**REQUIREMENTS:** In the account of the snow-tire trip, why did the travelers drive forty-five miles north to the Chevy dealer instead of using their usual tire mechanic? Answer in one to three sentences.

**SELECTED EXCERPT:**
▽
Yesterday we traveled forty-five miles north to the local Chevy dealer to get snow tires installed on our Equinox. (Our usual local tire guy/mechanic couldn’t fit us in until mid-November and snow’s on its way.)
We departed the car, handed over the keys, and watched it drive out-of-sight toward the tire-changing stall. Then we lounged on chairs in the dealership room with our masks on talking of this-and-that.
Suddenly I looked down. “Oh NO, where did my purse go?” I wailed (quietly, so no one else might hear of this sudden horror.)
Some of you purse-carriers might recognize the way the stomach drops, the heart pounds, sweat threatens. Money, credit cards, personal goods: all missing in action! In your mind you’re picturing a thief traveling to Hawaii on your card number. You’re imagining hours upon hours dealing with credit card companies. It’s already a terrible nightmare of possibility.
“It’s in the car,” I finally stuttered. “On the floor of the car. How could I have forgotten it? Can you go find it?”
△
[Entries for locating text and elements]
▽
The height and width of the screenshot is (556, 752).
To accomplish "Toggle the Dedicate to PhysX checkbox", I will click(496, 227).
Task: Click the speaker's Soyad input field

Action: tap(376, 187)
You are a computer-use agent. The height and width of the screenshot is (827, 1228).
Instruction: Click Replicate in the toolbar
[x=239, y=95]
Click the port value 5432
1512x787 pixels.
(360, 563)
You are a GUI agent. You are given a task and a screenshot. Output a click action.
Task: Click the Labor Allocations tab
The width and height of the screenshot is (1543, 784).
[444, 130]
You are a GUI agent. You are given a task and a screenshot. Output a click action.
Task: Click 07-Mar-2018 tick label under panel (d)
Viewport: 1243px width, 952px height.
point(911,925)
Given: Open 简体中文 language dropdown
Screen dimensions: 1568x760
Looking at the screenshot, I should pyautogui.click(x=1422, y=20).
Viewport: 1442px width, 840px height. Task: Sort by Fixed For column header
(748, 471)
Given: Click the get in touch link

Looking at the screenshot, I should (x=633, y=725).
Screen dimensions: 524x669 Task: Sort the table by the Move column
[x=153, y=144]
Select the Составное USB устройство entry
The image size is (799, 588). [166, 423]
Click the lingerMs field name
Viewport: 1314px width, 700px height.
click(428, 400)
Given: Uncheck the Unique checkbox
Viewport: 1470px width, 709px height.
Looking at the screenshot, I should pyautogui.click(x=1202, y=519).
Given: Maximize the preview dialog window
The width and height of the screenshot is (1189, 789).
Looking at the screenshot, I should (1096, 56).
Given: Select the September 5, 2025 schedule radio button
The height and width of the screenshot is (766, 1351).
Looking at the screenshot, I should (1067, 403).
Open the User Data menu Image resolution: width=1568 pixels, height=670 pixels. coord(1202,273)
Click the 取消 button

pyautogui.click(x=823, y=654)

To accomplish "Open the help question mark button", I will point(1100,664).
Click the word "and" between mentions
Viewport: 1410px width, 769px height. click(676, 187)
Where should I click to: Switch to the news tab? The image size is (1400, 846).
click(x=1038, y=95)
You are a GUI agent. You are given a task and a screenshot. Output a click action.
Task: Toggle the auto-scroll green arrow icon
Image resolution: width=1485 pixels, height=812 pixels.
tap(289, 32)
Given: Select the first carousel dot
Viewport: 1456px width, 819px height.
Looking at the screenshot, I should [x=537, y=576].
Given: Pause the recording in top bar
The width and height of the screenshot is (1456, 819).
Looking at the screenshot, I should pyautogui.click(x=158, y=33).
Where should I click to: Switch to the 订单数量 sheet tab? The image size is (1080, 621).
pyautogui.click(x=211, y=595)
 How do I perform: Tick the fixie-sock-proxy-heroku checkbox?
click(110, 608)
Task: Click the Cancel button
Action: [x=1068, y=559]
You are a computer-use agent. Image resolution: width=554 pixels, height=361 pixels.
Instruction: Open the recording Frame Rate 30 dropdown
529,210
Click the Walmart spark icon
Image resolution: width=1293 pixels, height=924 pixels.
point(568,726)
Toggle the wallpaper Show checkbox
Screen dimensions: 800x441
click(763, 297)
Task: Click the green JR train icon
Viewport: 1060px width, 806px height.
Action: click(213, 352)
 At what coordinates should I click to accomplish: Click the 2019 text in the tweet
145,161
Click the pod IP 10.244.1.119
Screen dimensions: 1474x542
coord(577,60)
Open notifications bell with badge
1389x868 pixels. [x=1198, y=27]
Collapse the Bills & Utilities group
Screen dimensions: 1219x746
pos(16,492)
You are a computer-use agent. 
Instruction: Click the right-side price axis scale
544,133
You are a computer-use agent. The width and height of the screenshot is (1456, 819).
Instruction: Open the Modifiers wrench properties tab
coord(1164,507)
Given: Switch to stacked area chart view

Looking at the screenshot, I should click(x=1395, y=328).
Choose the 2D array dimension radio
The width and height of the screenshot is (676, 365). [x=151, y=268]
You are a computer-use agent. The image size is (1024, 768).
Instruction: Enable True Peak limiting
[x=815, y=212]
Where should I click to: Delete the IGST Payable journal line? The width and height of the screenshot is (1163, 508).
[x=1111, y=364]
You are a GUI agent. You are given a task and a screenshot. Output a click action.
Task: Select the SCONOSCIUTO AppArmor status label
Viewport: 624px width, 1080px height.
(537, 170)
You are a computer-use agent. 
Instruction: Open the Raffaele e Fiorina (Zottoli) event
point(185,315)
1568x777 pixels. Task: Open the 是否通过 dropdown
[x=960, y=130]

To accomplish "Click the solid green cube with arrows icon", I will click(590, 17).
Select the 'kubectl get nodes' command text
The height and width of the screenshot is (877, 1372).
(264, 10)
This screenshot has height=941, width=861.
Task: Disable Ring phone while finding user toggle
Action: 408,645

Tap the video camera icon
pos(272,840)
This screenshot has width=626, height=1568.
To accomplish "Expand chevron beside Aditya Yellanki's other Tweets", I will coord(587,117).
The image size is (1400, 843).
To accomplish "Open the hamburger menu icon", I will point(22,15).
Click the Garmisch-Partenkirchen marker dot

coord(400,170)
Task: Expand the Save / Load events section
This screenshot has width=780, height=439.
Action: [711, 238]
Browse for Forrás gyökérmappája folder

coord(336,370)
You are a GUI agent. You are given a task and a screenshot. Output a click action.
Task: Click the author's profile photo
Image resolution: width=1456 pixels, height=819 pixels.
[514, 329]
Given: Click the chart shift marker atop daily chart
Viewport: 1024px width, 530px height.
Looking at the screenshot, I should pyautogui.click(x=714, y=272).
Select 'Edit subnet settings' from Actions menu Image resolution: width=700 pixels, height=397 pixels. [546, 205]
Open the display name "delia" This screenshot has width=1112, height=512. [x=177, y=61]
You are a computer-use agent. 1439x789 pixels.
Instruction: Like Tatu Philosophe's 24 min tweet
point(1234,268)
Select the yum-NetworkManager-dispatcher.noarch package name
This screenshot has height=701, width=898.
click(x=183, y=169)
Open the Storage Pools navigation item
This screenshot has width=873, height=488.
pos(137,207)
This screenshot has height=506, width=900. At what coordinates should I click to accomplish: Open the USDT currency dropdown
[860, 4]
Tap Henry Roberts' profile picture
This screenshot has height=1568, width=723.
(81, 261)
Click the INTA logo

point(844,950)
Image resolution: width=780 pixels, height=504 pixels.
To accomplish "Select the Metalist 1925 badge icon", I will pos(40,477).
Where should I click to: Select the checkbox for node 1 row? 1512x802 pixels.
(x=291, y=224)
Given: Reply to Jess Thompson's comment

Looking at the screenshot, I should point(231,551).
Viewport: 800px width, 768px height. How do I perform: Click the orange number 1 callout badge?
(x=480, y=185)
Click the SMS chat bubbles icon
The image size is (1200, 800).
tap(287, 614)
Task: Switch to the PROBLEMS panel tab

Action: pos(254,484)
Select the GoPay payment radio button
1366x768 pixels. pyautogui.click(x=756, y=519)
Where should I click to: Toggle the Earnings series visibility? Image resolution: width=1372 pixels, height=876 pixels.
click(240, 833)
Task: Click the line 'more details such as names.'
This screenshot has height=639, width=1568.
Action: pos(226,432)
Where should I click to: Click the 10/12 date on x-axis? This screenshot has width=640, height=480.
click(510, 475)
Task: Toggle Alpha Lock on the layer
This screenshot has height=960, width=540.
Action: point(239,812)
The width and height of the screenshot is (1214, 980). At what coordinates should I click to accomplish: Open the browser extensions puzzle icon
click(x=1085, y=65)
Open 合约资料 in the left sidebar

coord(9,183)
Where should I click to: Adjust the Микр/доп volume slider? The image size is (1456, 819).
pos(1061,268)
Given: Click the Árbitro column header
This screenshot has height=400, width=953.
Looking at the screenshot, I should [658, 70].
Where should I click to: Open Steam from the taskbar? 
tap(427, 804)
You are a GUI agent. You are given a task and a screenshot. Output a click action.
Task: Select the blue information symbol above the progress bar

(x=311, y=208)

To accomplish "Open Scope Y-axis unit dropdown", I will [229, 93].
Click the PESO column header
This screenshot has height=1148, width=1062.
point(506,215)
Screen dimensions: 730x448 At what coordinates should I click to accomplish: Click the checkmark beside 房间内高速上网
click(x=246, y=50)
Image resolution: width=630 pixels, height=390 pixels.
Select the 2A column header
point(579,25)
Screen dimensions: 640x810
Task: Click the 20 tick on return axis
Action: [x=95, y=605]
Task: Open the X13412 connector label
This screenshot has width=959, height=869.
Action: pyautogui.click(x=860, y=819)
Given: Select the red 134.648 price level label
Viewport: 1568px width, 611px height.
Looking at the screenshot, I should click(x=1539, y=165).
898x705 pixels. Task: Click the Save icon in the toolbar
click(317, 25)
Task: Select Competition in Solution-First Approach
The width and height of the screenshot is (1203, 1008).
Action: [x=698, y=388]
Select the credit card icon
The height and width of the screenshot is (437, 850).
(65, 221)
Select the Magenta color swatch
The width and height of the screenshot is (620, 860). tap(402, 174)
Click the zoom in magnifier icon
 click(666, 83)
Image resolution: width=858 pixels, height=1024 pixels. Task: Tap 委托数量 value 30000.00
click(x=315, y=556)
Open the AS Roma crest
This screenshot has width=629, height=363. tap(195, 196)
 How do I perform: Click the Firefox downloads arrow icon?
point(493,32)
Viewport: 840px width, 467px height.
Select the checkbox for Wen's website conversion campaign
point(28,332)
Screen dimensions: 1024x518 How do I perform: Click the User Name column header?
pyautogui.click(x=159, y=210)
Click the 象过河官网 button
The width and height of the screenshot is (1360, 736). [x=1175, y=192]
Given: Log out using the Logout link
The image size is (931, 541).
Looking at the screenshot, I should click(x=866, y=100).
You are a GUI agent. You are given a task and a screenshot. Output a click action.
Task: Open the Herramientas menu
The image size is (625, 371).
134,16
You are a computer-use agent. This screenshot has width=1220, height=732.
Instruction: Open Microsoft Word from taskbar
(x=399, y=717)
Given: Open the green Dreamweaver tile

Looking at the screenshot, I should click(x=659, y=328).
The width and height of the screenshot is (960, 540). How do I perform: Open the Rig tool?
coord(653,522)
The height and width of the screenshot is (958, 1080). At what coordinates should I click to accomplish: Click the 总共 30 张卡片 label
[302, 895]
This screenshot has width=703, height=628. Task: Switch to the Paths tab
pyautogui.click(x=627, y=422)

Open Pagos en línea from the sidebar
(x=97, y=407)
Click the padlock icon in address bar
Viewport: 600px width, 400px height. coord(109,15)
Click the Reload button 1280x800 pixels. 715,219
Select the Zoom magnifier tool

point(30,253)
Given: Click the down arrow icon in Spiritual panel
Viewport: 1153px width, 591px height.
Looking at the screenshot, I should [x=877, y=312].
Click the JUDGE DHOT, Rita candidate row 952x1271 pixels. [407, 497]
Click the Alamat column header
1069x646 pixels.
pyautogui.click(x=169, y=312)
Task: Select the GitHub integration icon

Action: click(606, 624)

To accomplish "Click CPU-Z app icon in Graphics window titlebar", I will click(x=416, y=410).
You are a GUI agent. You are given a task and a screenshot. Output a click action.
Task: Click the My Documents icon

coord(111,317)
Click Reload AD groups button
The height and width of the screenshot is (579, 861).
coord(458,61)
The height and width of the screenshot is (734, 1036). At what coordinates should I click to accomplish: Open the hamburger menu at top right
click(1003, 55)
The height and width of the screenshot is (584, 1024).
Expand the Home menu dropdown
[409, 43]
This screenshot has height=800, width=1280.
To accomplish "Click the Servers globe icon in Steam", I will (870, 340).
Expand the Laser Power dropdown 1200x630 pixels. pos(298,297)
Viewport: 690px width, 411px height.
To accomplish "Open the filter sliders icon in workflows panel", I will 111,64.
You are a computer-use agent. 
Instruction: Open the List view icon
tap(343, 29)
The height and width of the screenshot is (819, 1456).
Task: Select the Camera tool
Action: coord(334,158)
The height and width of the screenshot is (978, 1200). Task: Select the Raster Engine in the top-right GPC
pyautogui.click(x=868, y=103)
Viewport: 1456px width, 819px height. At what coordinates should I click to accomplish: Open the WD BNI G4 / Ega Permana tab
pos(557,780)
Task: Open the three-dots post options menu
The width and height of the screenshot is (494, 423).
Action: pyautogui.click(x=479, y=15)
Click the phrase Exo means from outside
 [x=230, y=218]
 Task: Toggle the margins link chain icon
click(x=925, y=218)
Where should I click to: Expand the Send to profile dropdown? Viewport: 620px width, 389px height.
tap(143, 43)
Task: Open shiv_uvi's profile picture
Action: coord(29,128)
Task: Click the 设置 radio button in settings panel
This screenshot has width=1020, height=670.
△
**RESULT FOR THIS EXERCISE:** Their usual local tire mechanic could not fit them in until mid-November, and snow was on its way, so they went to the Chevy dealer to get the snow tires installed sooner.